HRW: April 16 Strike Destroyed Qasmieh Bridge, Severing Last Major Civilian Crossing Over Lebanon’s Litani
Human Rights Watch said Friday that an Israeli strike on April 16 destroyed the Qasmieh bridge in southern Lebanon, which the group described as the last main operational crossing over the Litani River for civilian use, and said the attack should be investigated as a potential war crime because of the foreseeable humanitarian harm to tens of thousands of people south of the river.
The bridge sat on a main highway linking villages in the Tyre district with areas farther north across the Litani, a key dividing line in southern Lebanon. Human Rights Watch said the strike came hours before a ceasefire was announced. The rights group said Qasmieh had become the last main operational crossing for civilians after earlier Israeli strikes destroyed or severely damaged the other main bridges over the river. It said Qasmieh itself had already been damaged in an April 8 strike.
Human Rights Watch said it verified photographs and videos showing at least two large munitions striking the bridge, followed by smoke and debris. The material, it said, also showed vehicles approaching from both directions and a large crater on the southern side that destroyed the crossing.
“The Israeli military’s systematic and repeated attacks on bridges, which threaten to isolate civilians in southern Lebanon from access to means of survival, demonstrate a callous disregard for the welfare of the tens of thousands of people still living there,” said Ramzi Kaiss, Lebanon researcher at Human Rights Watch.
The group said local officials, health care workers and a hospital official in Tyre told it the bridge was essential for civilians still south of the Litani, where tens of thousands of people remain. It said the crossing was critical for access to humanitarian aid, food, medicine and medical care.
Human Rights Watch said the Israeli military has previously accused Hezbollah of using Litani crossings to move fighters and combat equipment, and had said bridge strikes were intended “to prevent the movement of reinforcements and means of combat.” But the group said the Israeli military did not issue an immediate statement specifically justifying the April 16 strike on Qasmieh.

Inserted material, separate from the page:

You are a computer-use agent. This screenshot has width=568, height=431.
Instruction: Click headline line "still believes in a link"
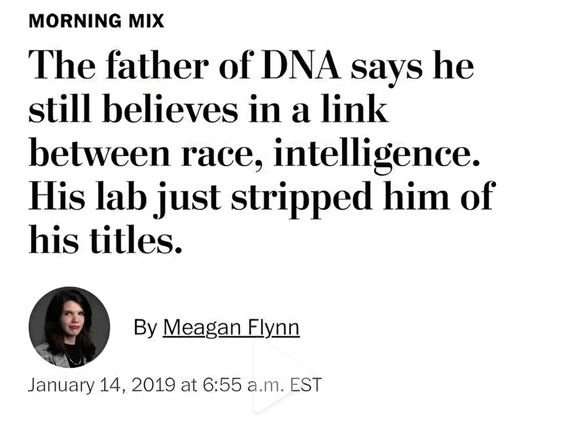[208, 109]
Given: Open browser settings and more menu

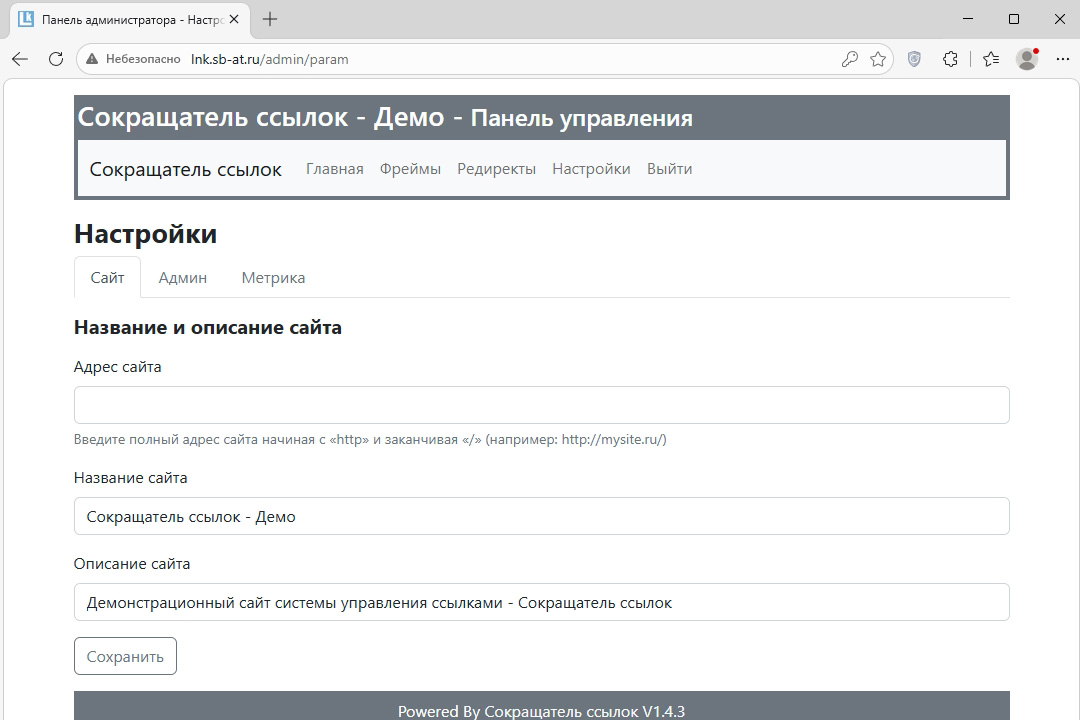Looking at the screenshot, I should [1061, 59].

The legal question, Human Rights Watch said, is whether the bridge was a military objective and, if so, whether the expected civilian harm made the attack disproportionate under international humanitarian law, the rules of war that govern attacks during armed conflict. Even if a bridge has both civilian and military uses, the group said, an attacking force must weigh the concrete military advantage against the expected harm to civilians. If the bridge was not a military objective, Human Rights Watch said, the strike would amount to an attack on a civilian object. Either scenario, it said, could amount to a war crime.

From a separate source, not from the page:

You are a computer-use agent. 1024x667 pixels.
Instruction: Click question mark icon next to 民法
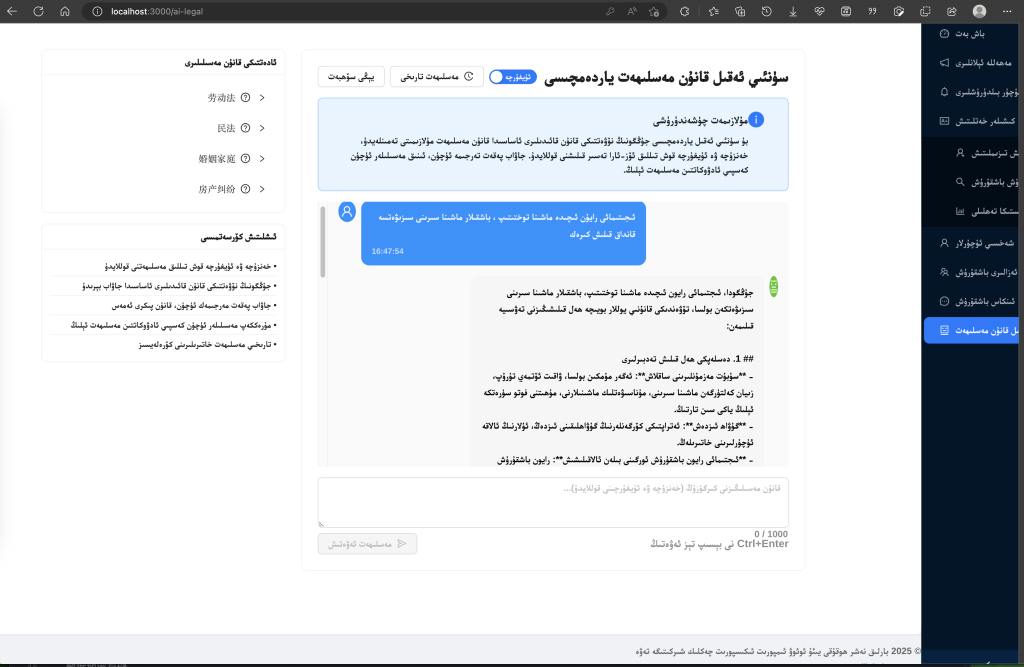245,128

The strike’s significance, the group said, lies not only in the destruction of one bridge but in the cumulative effect of weeks of attacks on crossings over the Litani. With other main bridges already destroyed or badly damaged, Qasmieh had become the last main operational route for civilians moving between communities south of the river and the rest of the country.
The United Nations had already warned about that effect. Human Rights Watch said the U.N. Office for the Coordination of Humanitarian Affairs, which coordinates emergency aid, and the spokesperson for the U.N. high commissioner for human rights had both warned that Israeli strikes on bridges over the Litani were isolating residents, severing connectivity and impeding humanitarian access and essential supplies.
For civilians south of the river, the loss of the Qasmieh bridge means more than damage to infrastructure. According to Human Rights Watch and local medical and municipal officials it cited, it threatens a main route for reaching hospitals, receiving aid and moving basic goods at a moment when access had already been narrowed by earlier strikes on the remaining crossings.